Nowadays I’m a lot more confident (some would say too much) yet there is still a huge taboo about doing things alone or out of the ordinary.

An obvious choice is the cinema. A majority of the population are under the assumption that it’s pretty sad to go to the cinema alone. As if the rest of the audience won’t be watching the latest blockbuster, holding more interest in that bloke sat on his own, he must be a weirdo. Why would you dare go to sit in the dark for a few hours watching a film in silence…alone?! Must be a right prat.

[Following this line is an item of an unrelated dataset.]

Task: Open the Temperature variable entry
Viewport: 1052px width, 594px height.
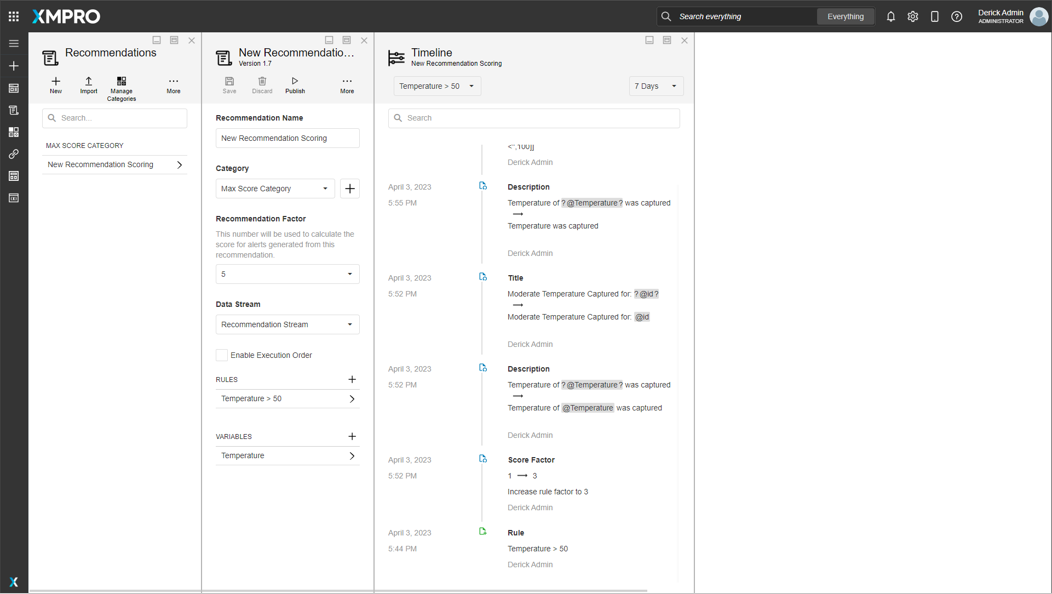Action: [287, 456]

Walking through the city can be tiresome, perhaps you get a little peckish? You don’t fancy some rubbish fast food but a decent meal. It’s not even peak ‘date’ time in the restaurants, surely you’ll be okay? In fact, there’s about 6 other people there. You can’t seriously be thinking of ordering that table for one can you? It’s an unwritten rule that you must be able to converse with someone in a restaurant, not just eat your food! Must be a right flatulent.

Your favourite musician/singer is performing nearby? If only your friends enjoyed them too. Don’t even consider buying a ticket for one, you’ll probably get a call from a band member telling you how ridiculous you’ll look not having anyone to look at whilst reciting the lyrics to a song like a constipated seagull. Must be a right tool.

Of course, it’d be silly to say that the above and more can’t be enjoyed or even enhanced with friends. Say you notice something funny or memorable, you’d be the only one to think about it.


That isn’t what this post is about, more the fact that it’s perfectly acceptable to be alone or ‘different’ sometimes. In this day and age our peers know more about us than any other point in history due to social networking making it impossible for them to not know our whereabouts or activities due to status updates, tagged photos, etc. It’s pointless letting others expectations dictate your life, where’s the fun and individuality in that?

It’s time to let you be you – nobody fancies a bite to eat? So what, you’re hungry. Nobody you know likes collecting something random? Don’t stop on their account. Nobody likes your unhealthy obsession with dressing up like a superhero every now and then? Must be a complete tosspot.